> **Actions to take**
• a. Please say whether each statement below agrees with the freezer meal post, answering yes or no and quoting the words of the post that decide it: (i) The author finished the meal prep in under two hours. (ii) The author bought freezer-safe Gladware containers instead of gallon freezer bags. (iii) The chosen meal plan listed the cost per meal.
• b. Tally the lines of the records that contain the string "Task", matching case, and give only that number.

Some freezer meal plans involve lots of processed, pre-made items and/or cooking lots of ingredients beforehand, which kind of defeats the purpose for me. I didn’t really feel like spending an entire day cooking, and I wanted something I could either throw in the robot food slave crockpot in the morning or pop in the oven for an hour when I get home from school. I generally try to cook with fresh and whole ingredients because it cuts down on the amount of packaging waste we generate and I can control the flavor and nutritional content better. So I started looking for “whole food freezer meals,” not necessarily for any specific health benefits or diet regimen but just because that’s how I’m used to cooking.

I ended up choosing 8 Freezer Meals in 2 Hours from Stockpiling Moms. Science Guy scoffed audibly at the website’s name and I guess it does sound vaguely Y2K survivalist, but I was willing to give it a shot because they had a complete shopping list, instructions for n00bs like me to label containers with instructions and cooking times, and 7 recipes that sounded good to both of us. (We’re opting out of the meatloaf.) There were only a few pre-made ingredients that weren’t too expensive and truly not worth the trouble of making myself (my skepticism toward cranberry sauce has not been allayed in the slightest, but we’ll see), there was no prep besides knifework, and most importantly, all recipes can be given to the robot food slave crockpot to babysit until dinner time.

Most of the ingredients for this meal plan, minus some spices and chicken broth.

Most of the ingredients for this meal plan, minus some spices and chicken broth.

I was really interested in whether the plan would truly deliver 8 meals in 2 hours, so I timed myself. Not counting the hour it took to get groceries (and this mostly because I also decided I wanted to make Jeni’s ice cream and had to spend 10 minutes roaming aimlessly through the middle aisles looking for corn syrup), I clocked in at 2 hours and 9 minutes for 7 meals. Again, this time probably could have been shortened if I’d remembered to keep the cutting boards and knives separate for meat and veggies. I just went through each recipe one by one; maybe someday I’ll get good enough to chop all veggies at once and distribute, all meat at once and distribute, etc. But I didn’t want to be overly ambitious this time (as is my wont).


All seven recipes minus the honey rosemary chicken which is currently being sacrificed to the robot food slave. I mean, cooking in the crock pot.

As you can see, I opted for the lesser of two evils and sprang for some freezer-safe Gladware containers rather than a box of gallon freezer bags. I already know that I’m way more likely to clean plastic containers than zipper bags. Some freezer-mealers use glass canning jars which would probably be my first choice but I was afraid the ones at Kroger wouldn’t be large enough. These were 1.89L containers and then the pork had to go in a giant tupperware. (I may have to cook that in batches, now that I think about it.)

Some freezer meal plans tally cost per meal, though this one did not. If I deduct the industrial size boxes of cereal and various other groceries not involved in this enterprise, I would estimate the cost of the ingredients to be around $50, including pantry ingredients I already had. If this really does come out to 7 dinners with 4 servings each (though I’m pretty sure 3 pounds of pork will yield waaaaaay more than 4 servings) that’s less than $2 a serving, which is pretty good. I’ll probably wind up supplementing the main dishes with rice or pasta for my carbivore husband and extra veggies for me, so this may very well feed us for the next month, and that’s great! I’ll let you know how it turns out.

> **Input rows**
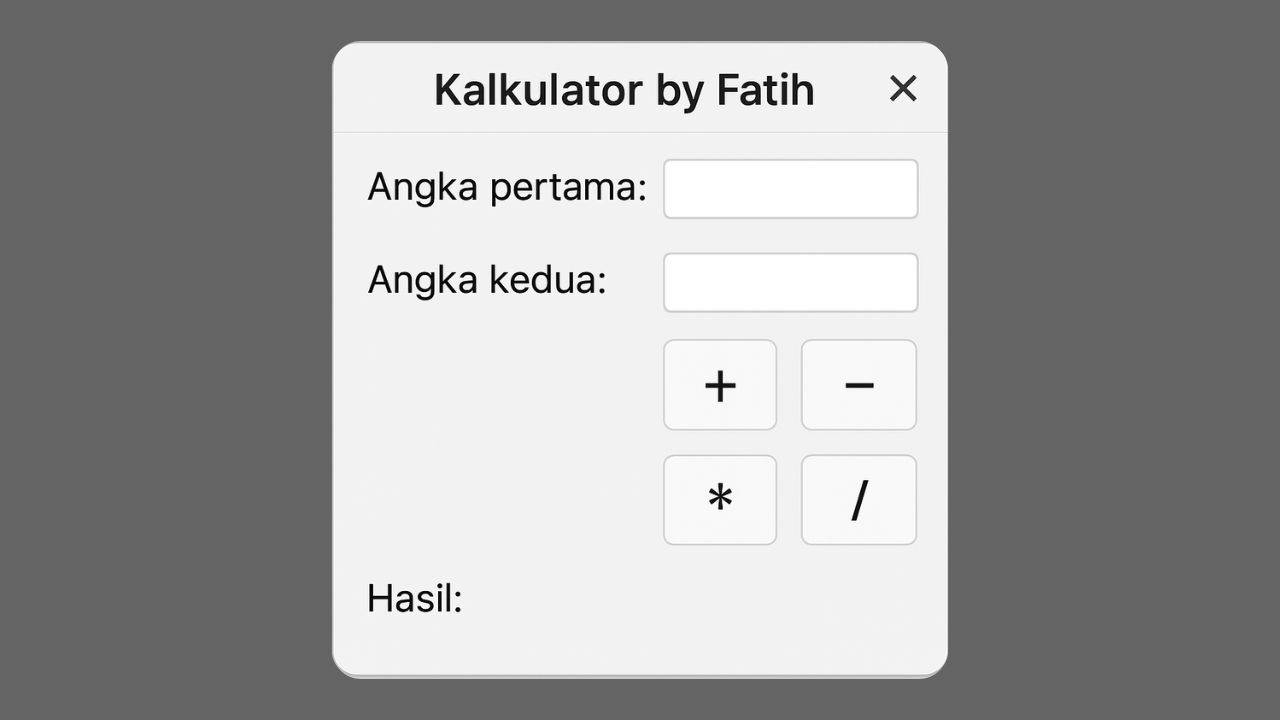Image resolution: width=1280 pixels, height=720 pixels.
Task: Click the Angka kedua label text
Action: (x=488, y=280)
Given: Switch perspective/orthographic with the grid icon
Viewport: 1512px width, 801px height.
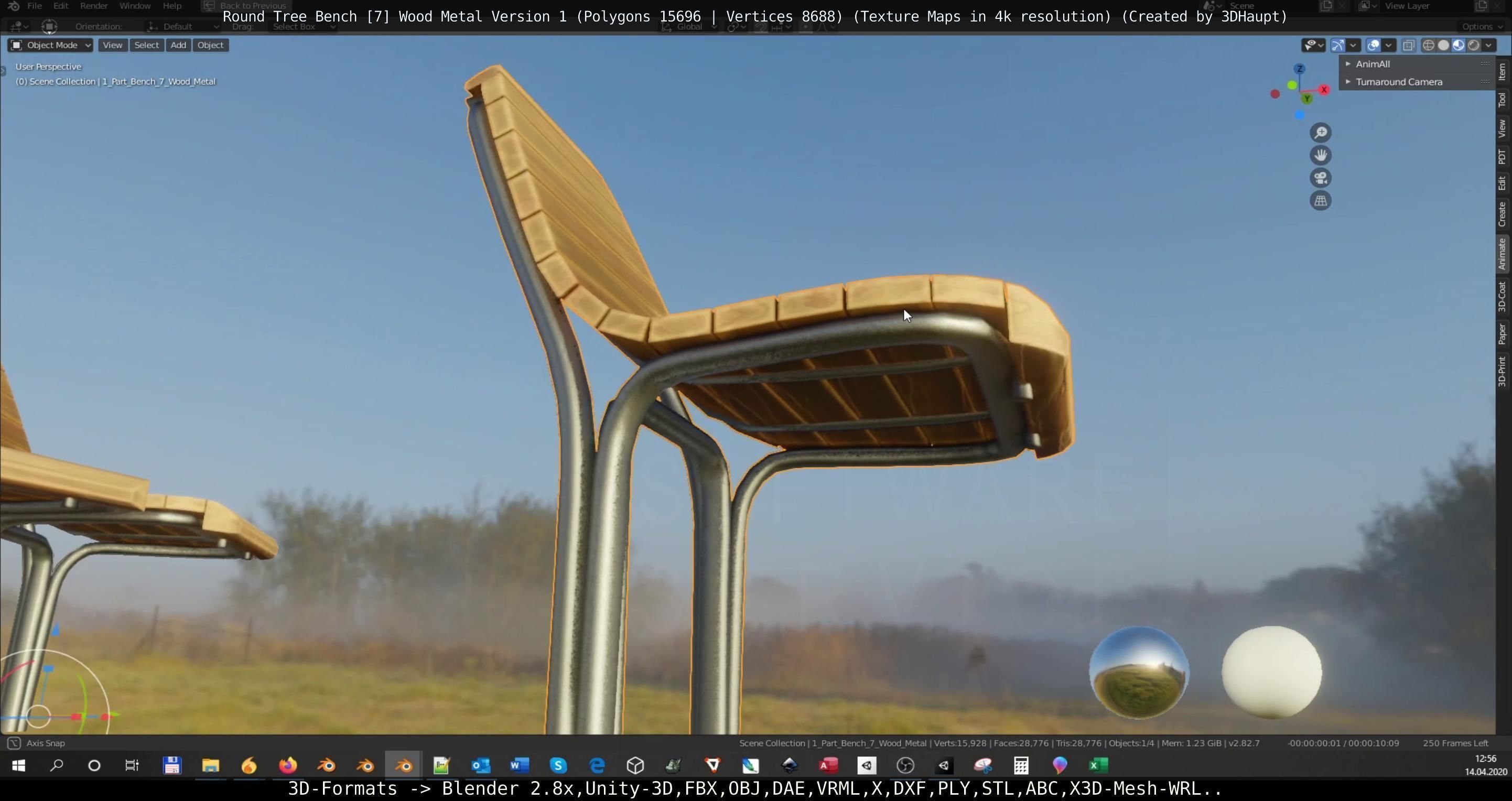Looking at the screenshot, I should (1320, 201).
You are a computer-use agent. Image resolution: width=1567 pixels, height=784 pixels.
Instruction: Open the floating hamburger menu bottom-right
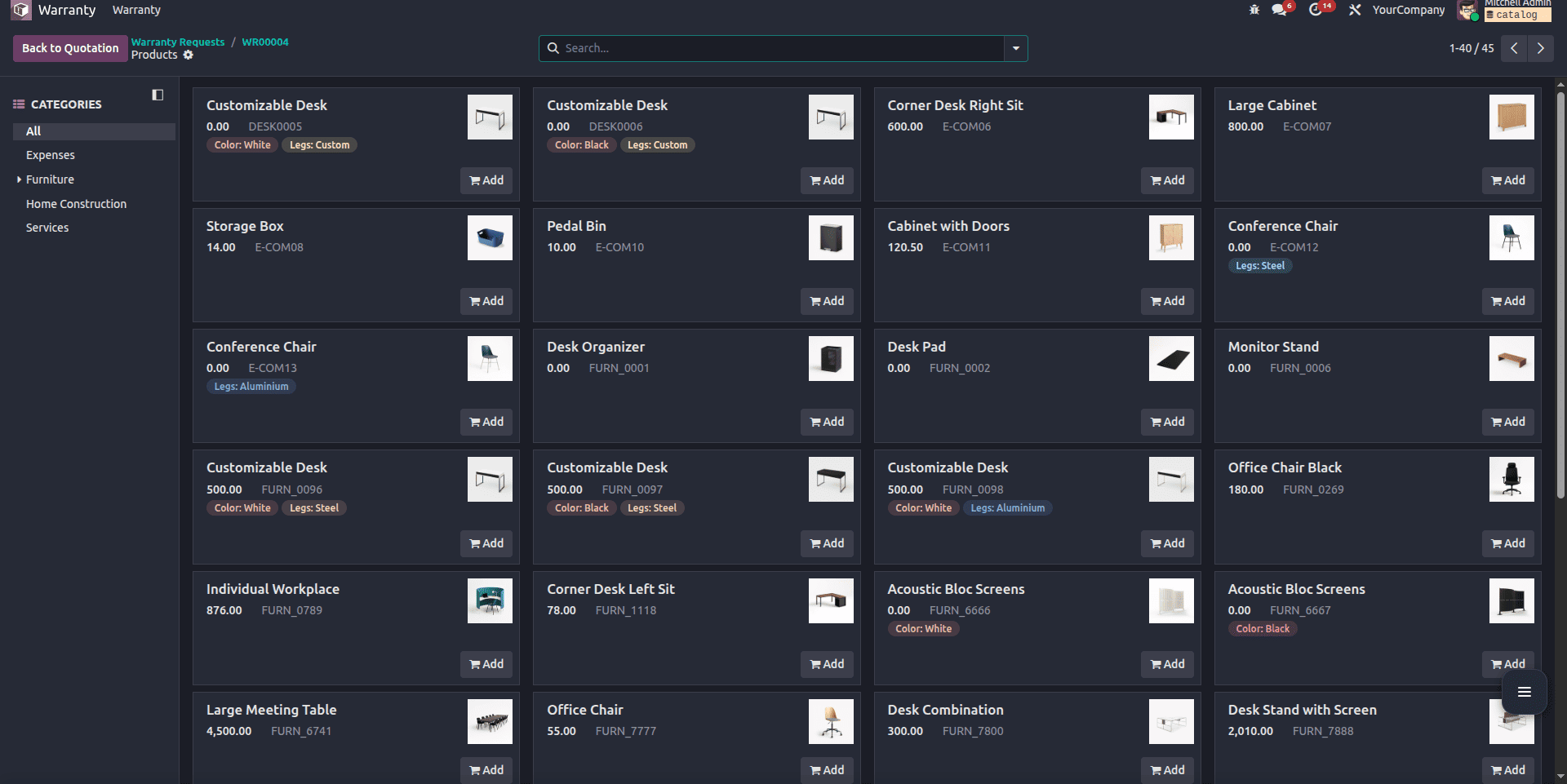click(1525, 692)
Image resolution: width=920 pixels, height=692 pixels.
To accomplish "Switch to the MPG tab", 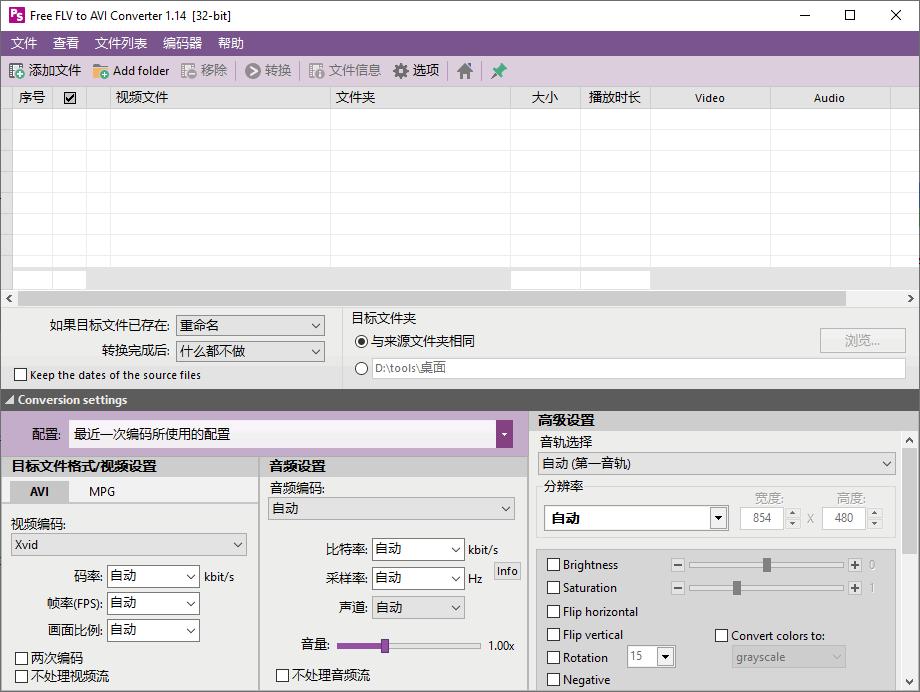I will coord(102,491).
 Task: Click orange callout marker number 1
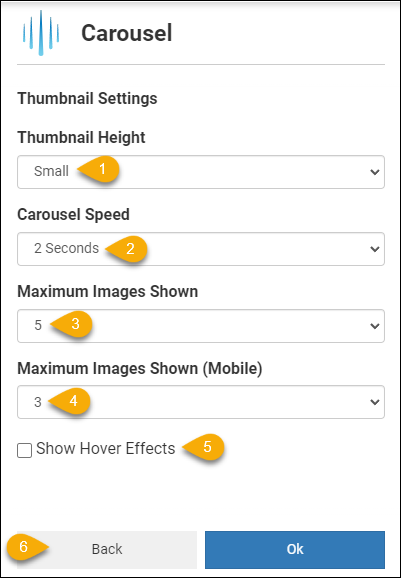99,170
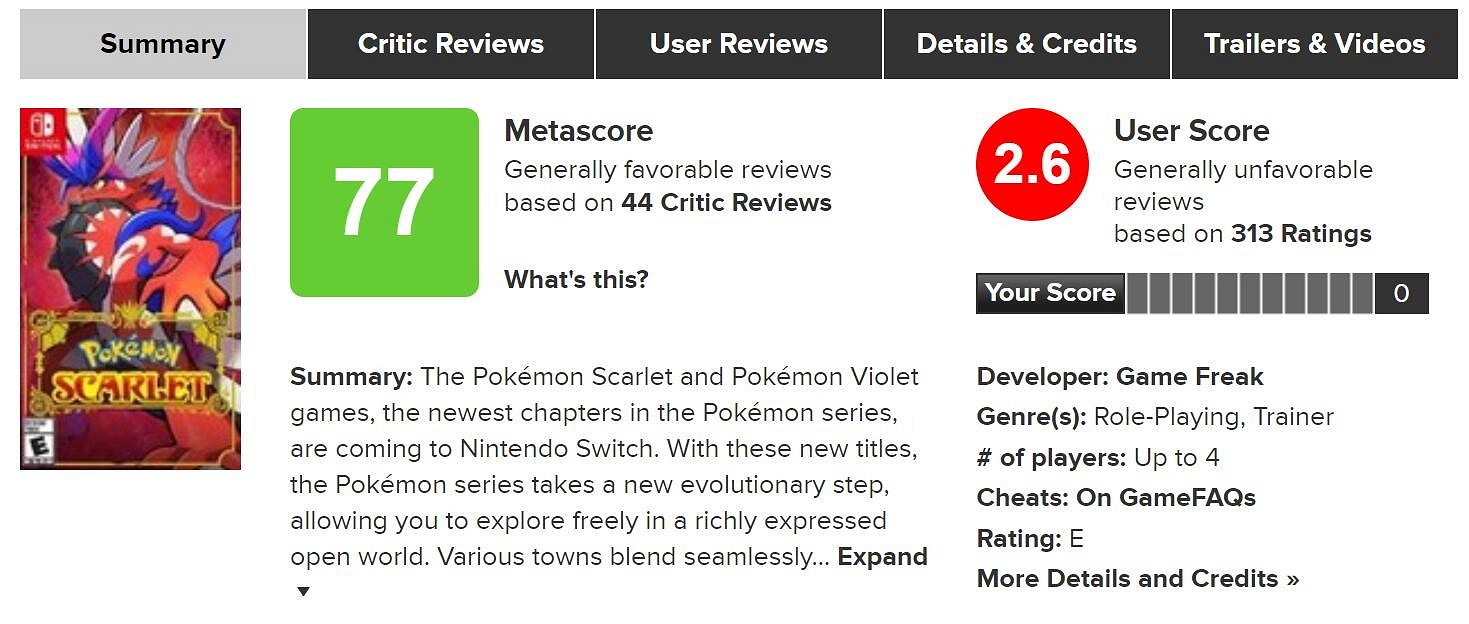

> **Answer set**
• a.
(i) No: "I clocked in at 2 hours and 9 minutes for 7 meals."
(ii) Yes: "sprang for some freezer-safe Gladware containers rather than a box of gallon freezer bags"
(iii) No: "Some freezer meal plans tally cost per meal, though this one did not."

• b. 2